Given entries ->
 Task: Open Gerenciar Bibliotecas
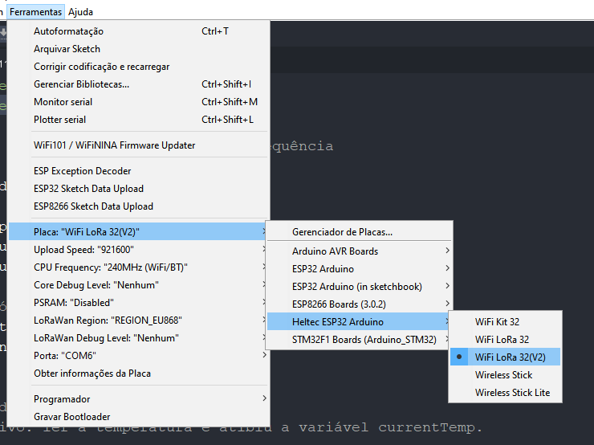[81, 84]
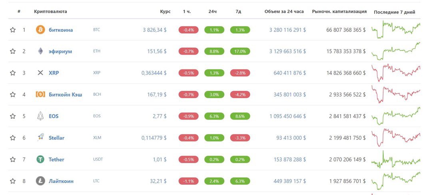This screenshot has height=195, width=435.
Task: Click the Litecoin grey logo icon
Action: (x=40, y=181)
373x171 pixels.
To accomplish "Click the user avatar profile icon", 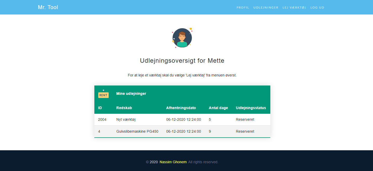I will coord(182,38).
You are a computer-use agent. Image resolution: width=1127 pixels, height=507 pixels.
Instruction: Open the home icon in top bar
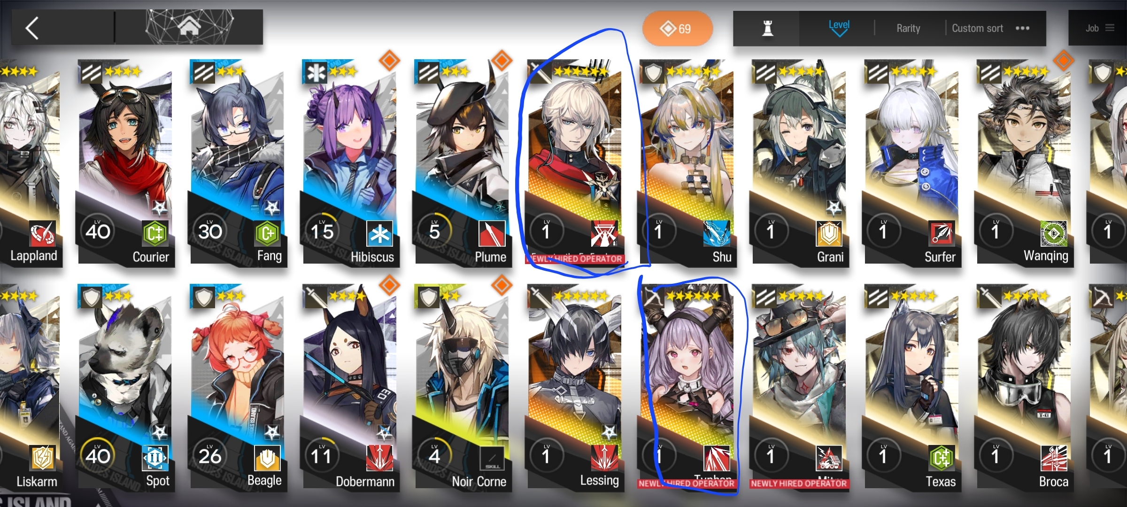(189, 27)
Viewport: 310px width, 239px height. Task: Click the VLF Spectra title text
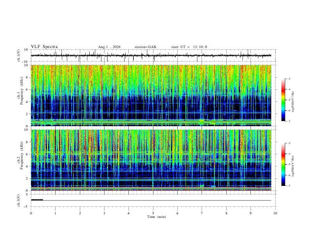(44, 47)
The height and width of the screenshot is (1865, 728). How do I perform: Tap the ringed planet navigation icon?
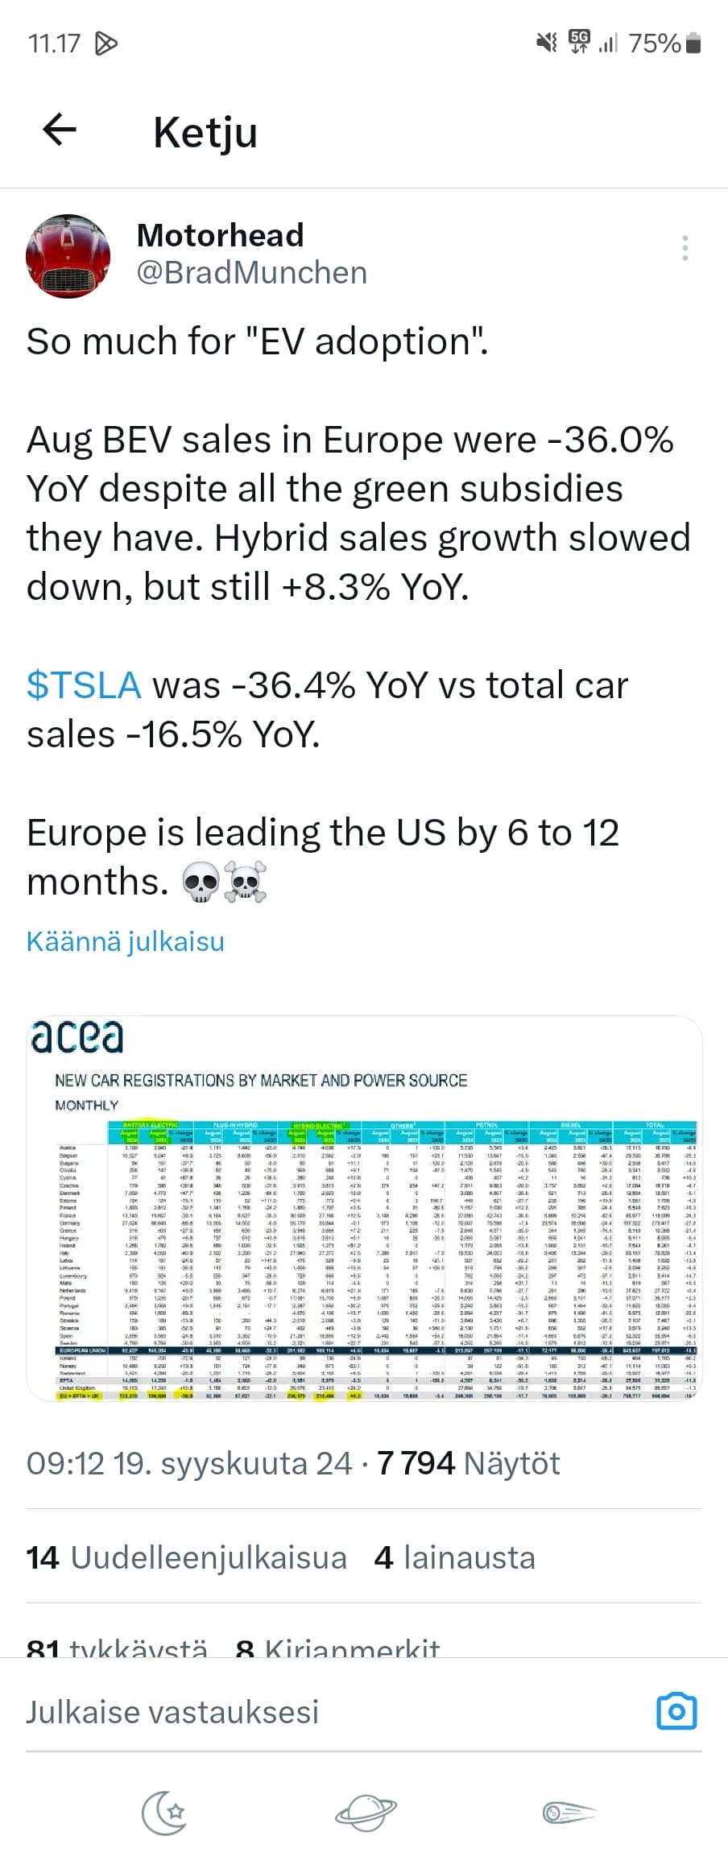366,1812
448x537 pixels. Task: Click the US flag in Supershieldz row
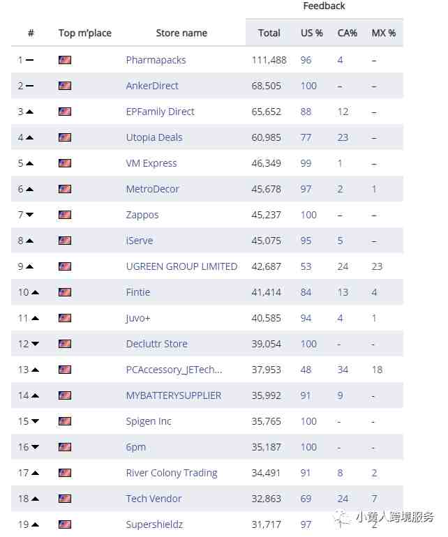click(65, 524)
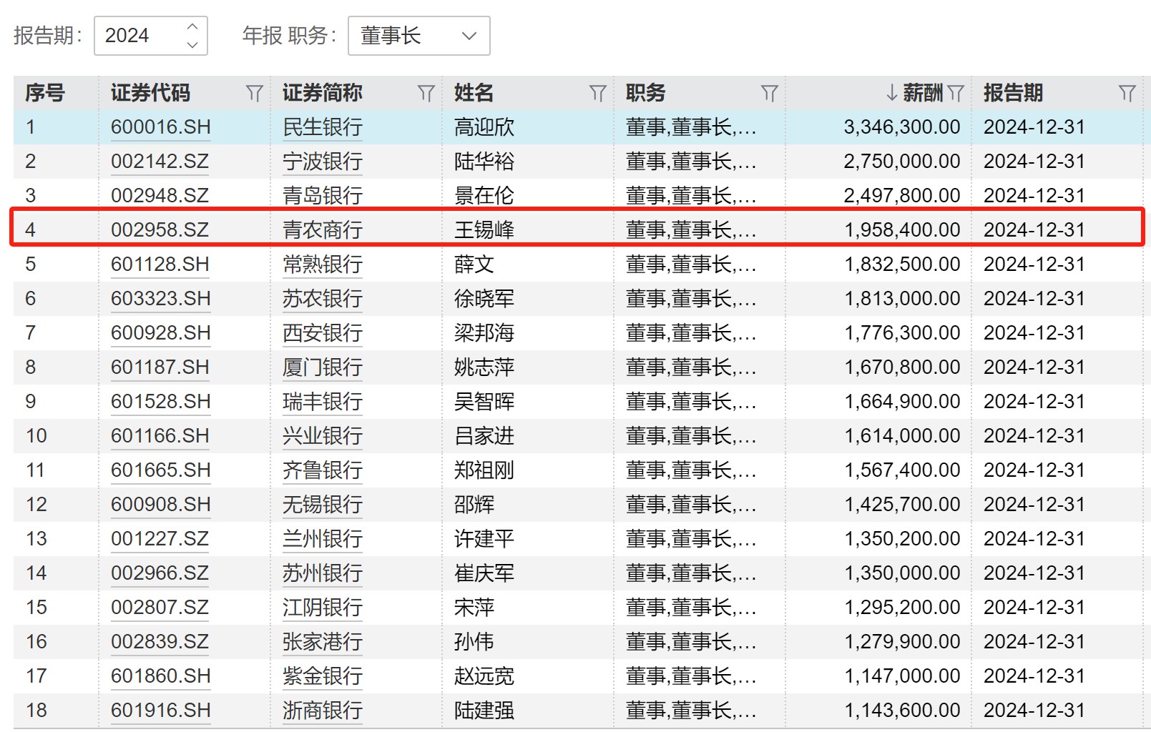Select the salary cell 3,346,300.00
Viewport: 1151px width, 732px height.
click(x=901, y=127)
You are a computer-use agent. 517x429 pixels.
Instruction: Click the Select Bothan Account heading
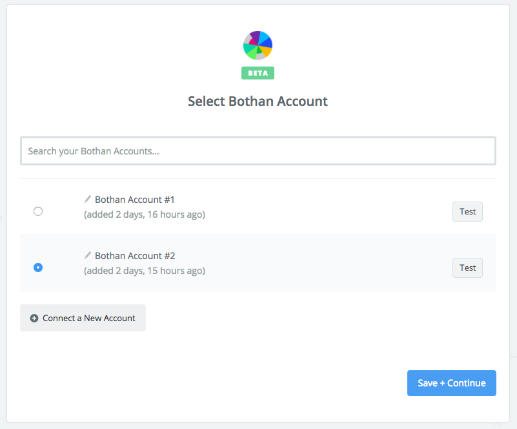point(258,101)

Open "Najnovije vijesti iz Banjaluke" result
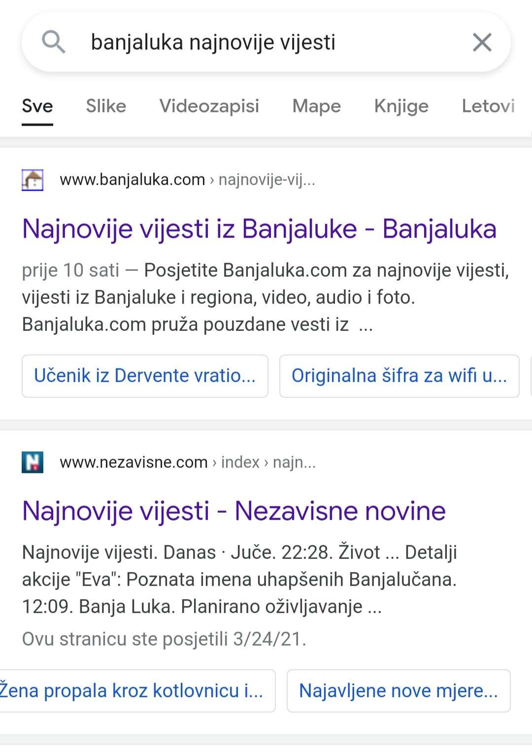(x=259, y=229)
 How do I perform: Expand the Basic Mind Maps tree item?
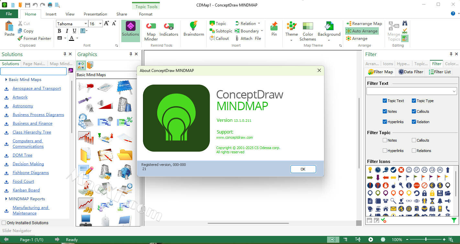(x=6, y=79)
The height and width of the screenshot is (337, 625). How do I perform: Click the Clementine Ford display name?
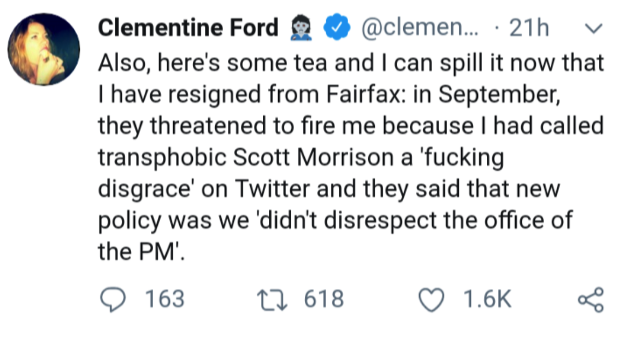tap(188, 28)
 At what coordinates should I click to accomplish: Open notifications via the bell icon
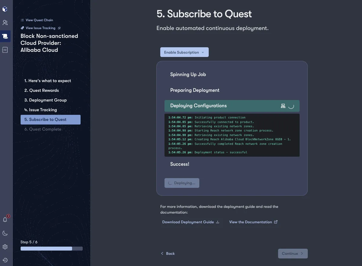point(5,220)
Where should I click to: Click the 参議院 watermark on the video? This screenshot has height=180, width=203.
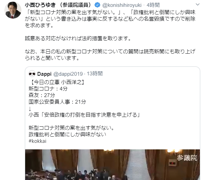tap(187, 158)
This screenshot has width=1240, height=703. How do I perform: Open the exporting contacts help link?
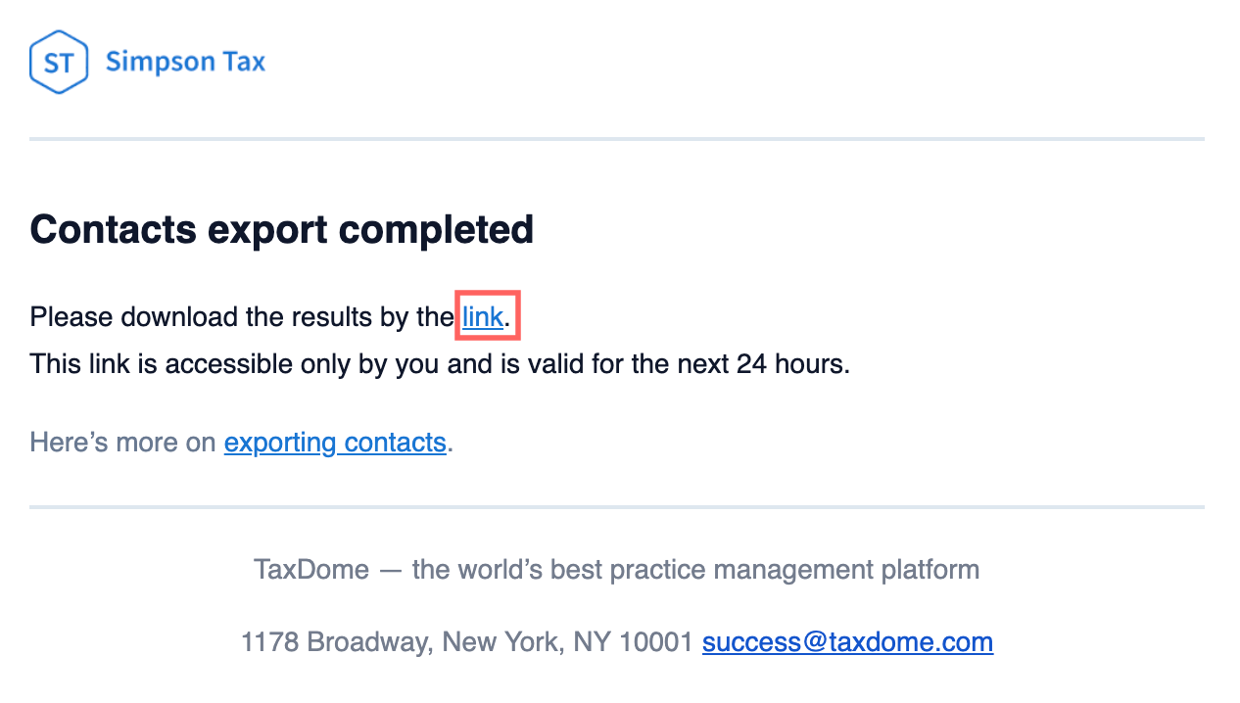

Work to complete -> Print, exactly as written, the lines from the one containing "448x537 pixels. Task: Click" to the end of the material, both ends included, and nothing else; no pictures.

Expected output ->
448x537 pixels. Task: Click the US flag in Supershieldz row
click(65, 524)
Select the salary cell 3,346,300.00
Viewport: 1151px width, 732px height.
click(x=901, y=127)
You are a computer-use agent. 517x429 pixels.
Instruction: Click the Select Bothan Account heading
point(258,101)

Open "Najnovije vijesti iz Banjaluke" result
(x=259, y=229)
 How do I perform: Expand the Basic Mind Maps tree item?
(x=6, y=79)
The height and width of the screenshot is (337, 625). How do I perform: Click the Clementine Ford display name?
tap(188, 28)
 At what coordinates should I click to accomplish: Open notifications via the bell icon
point(5,220)
Where should I click to: Click the 参議院 watermark on the video? This screenshot has height=180, width=203.
tap(187, 158)
This screenshot has width=1240, height=703. How do I perform: Open the exporting contacts help link?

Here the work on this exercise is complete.